One thing that still has me somewhat confused is what happens when the maximum costs are 1.0 and lower, say 0.5. With a maximum vector of (0.5, 0.5, 0.5) this would give the linear combination 0.5*0.5*x + 0.5*y + z, i.e. the order of precedence is suddenly reversed. I suppose the best way to deal with it is to use the maximum vector to scale all values to given ranges, so that the coefficients can always be the same (say, 100x + 10y + z). But I haven't tried that yet.
mbeckish is right.
Could you make a linear combination of the different energies, and adjust the coefficients?
Possibly log-transforming them in and out?
I've done some MCMC using Metropolis-Hastings. In that case I'm defining the (non-normalized) log-likelihood of a particular state (given its priors), and I find that a way to clarify my thinking about what I want.
I would take a hint from multi-objective evolutionary algorithm (MOEA) and have it transition if all of the objectives simultaneously pass with the acceptance_probability function you gave.
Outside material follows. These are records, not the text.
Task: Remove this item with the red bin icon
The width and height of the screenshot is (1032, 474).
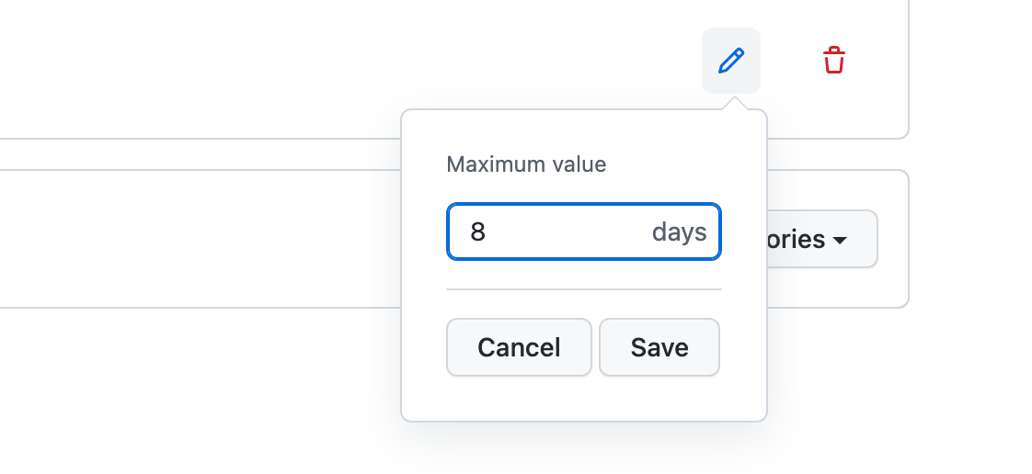Action: (x=833, y=61)
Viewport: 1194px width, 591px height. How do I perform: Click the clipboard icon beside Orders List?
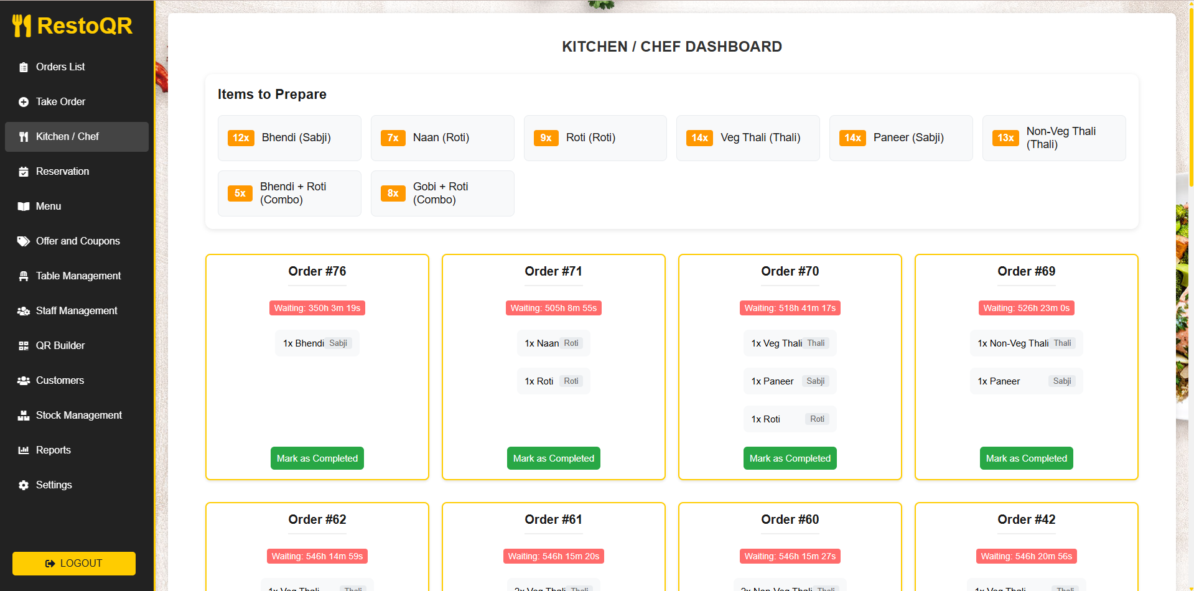(x=24, y=67)
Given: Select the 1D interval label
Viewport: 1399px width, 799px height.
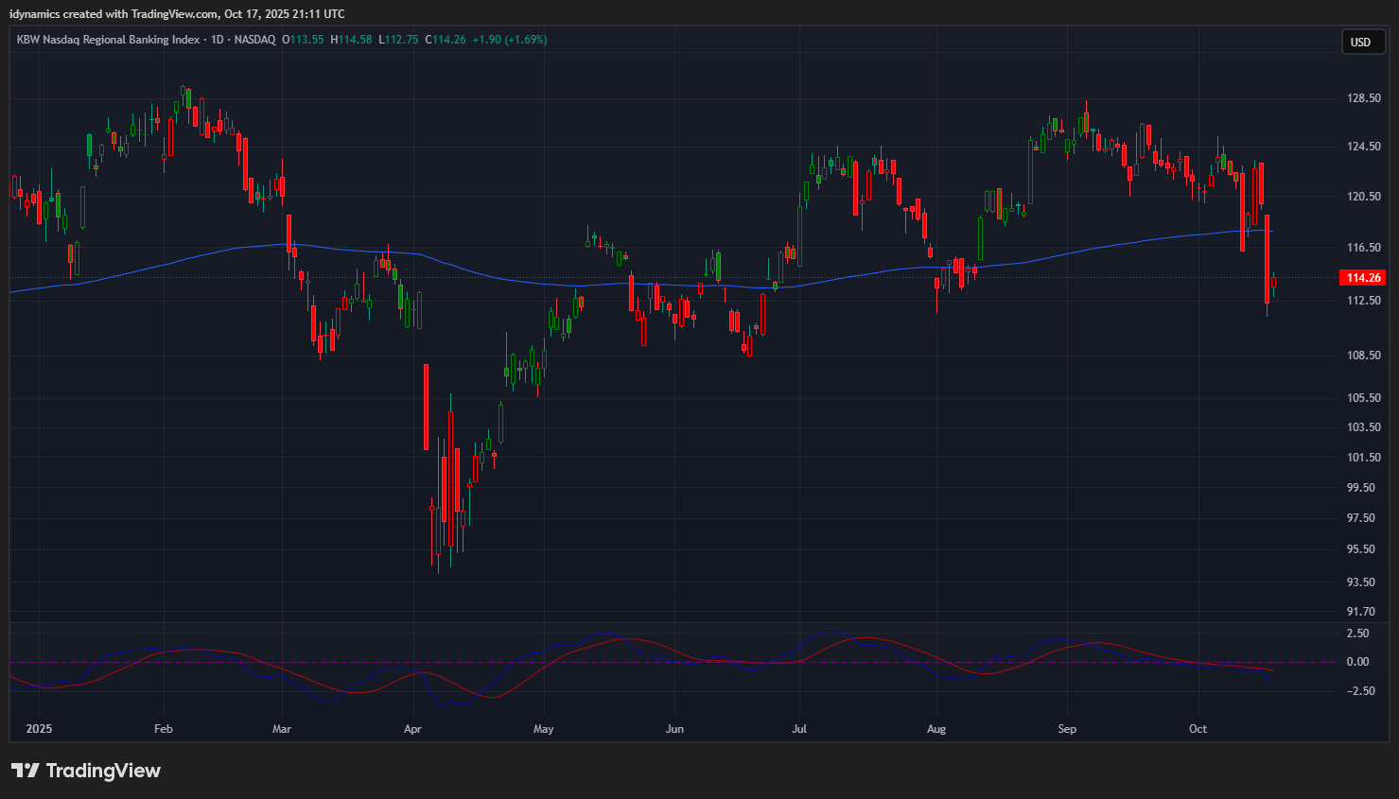Looking at the screenshot, I should pyautogui.click(x=217, y=40).
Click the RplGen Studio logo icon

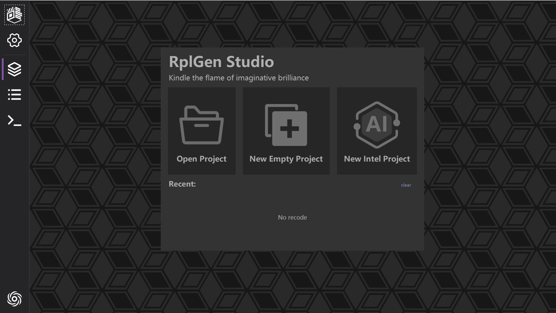tap(14, 14)
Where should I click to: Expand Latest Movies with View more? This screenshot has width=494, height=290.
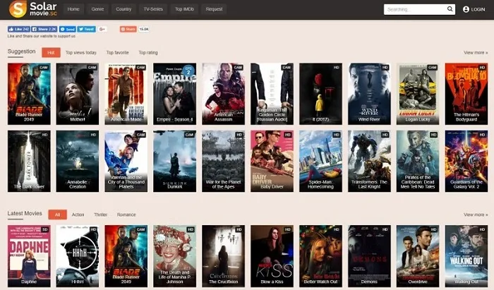click(x=475, y=215)
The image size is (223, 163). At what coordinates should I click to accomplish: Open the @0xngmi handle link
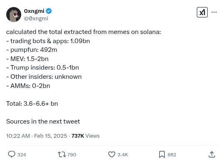36,19
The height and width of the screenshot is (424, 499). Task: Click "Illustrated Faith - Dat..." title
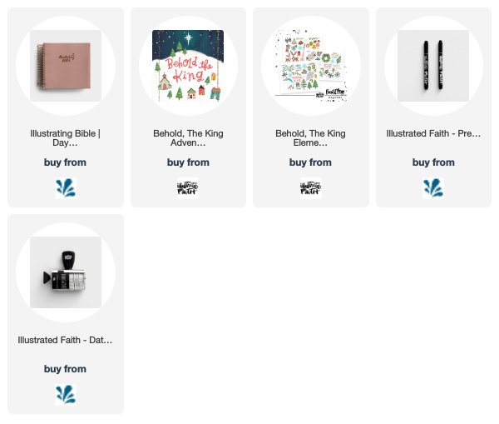coord(65,340)
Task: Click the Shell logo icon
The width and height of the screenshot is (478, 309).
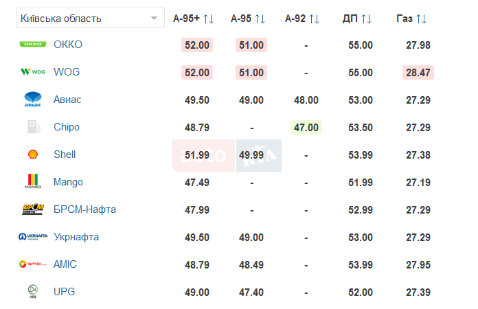Action: point(33,155)
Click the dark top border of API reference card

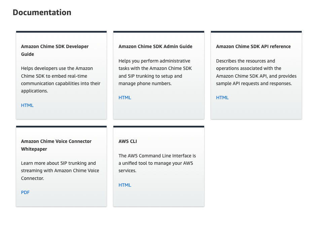point(256,32)
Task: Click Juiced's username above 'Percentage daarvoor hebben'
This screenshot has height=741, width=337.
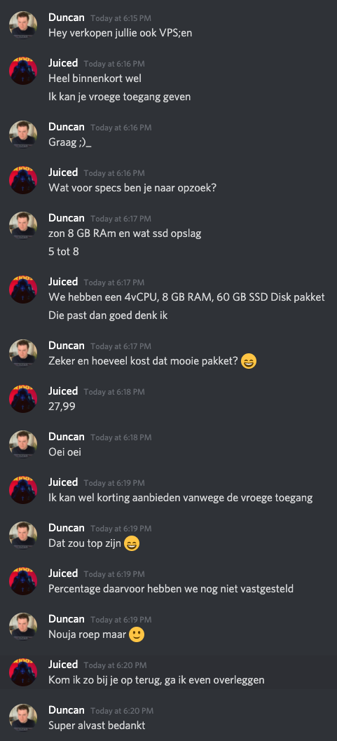Action: [x=63, y=573]
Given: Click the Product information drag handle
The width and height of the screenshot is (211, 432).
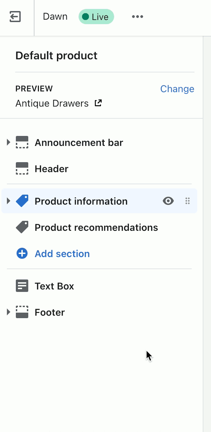Looking at the screenshot, I should (187, 201).
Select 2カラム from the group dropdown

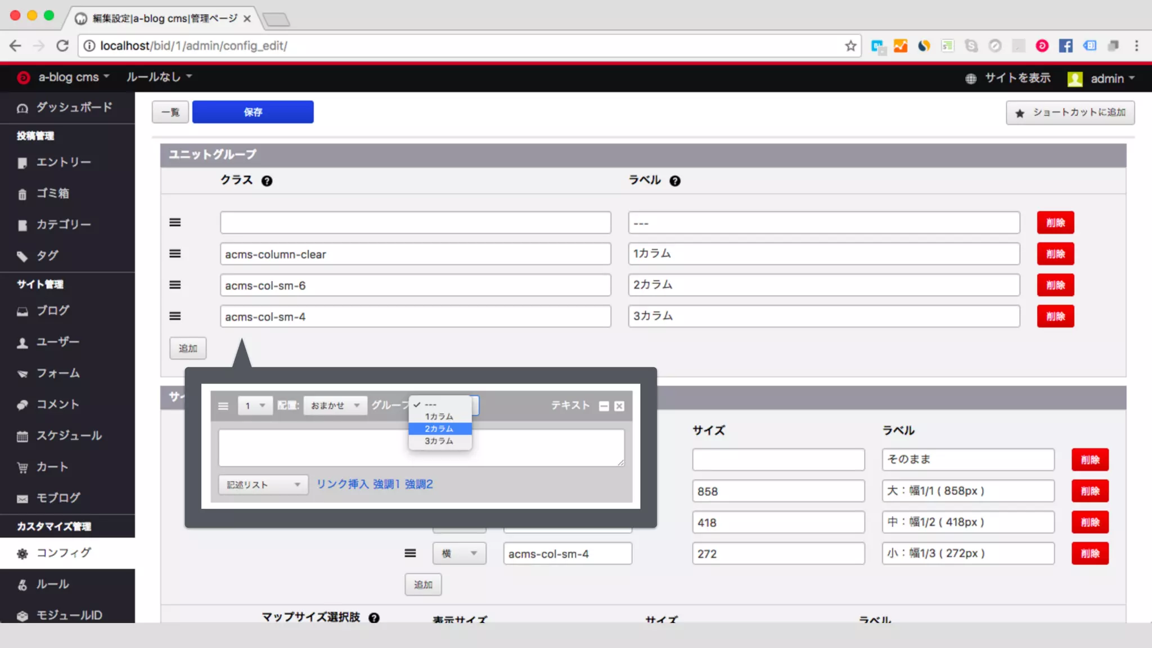coord(439,429)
This will have the effect of exploring the Pareto front much like the standard simulated annealing explores plateaus of same-energy solutions.
However, this does give up on the idea of having the first one take priority.
You will probably have to tweak your parameters, such as giving it a higher initial temperature.
I would consider something along the lines of:
If (new deadline_cost > old deadline_cost)
return (calculate probability)
else if (new global finish time > old global finish time)
return (calculate probability)
else if (new split cost > old split cost)
return (calculate probability)
else
return (1.0)
Of course each of the three places you calculate the probability could use a different function.
It depends on what you mean by "takes precedence".
For example, what if the deadline_cost goes down by 0.001, but the global_finish_time cost goes up by 10000? Do you return 1.0, because the deadline_cost decreased, and that takes precedence over anything else?
This seems like it is a judgment call that only you can make, unless you can provide enough background information on the project so that others can suggest their own informed judgment call.